Task to carry out
Scan the entries for the word "target", and copy every line where it appears.

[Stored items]
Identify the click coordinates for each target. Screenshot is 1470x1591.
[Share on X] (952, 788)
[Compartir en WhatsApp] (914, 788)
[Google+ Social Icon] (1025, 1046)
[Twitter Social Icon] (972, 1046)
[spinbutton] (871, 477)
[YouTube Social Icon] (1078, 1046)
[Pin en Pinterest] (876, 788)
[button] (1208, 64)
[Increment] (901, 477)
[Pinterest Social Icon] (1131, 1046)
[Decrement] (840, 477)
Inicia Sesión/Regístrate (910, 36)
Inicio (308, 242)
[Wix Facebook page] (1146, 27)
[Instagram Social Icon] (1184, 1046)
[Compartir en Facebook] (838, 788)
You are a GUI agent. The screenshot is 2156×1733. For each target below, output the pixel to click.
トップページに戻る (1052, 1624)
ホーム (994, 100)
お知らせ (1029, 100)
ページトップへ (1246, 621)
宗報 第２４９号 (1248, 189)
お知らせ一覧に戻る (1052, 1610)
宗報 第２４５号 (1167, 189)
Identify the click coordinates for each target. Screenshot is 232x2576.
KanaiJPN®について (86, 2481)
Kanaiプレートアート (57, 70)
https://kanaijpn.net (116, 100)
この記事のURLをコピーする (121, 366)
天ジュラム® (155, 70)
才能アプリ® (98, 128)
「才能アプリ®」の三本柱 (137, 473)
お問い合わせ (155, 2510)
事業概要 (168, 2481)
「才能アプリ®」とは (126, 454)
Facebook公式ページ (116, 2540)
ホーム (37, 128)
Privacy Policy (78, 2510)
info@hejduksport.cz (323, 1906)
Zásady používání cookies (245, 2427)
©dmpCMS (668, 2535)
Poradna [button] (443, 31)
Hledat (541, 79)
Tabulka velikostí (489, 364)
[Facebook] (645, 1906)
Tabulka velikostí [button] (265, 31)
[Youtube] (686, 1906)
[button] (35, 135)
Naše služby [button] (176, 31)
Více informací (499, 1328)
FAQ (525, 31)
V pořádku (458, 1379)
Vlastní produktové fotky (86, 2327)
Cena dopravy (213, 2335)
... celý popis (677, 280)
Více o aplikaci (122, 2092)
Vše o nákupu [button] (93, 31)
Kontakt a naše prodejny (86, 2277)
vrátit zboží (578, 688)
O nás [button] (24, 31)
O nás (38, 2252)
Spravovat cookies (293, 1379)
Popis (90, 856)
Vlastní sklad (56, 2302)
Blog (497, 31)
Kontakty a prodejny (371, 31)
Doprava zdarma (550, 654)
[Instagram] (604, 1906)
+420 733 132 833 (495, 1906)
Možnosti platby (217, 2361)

Response area
Identify the click coordinates for each target. Screenshot is 1470x1591.
You are a GUI agent. The screenshot is 2156×1733. For each target below, output the pixel to click.
Identify the click coordinates for each target. Screenshot is 232x2576.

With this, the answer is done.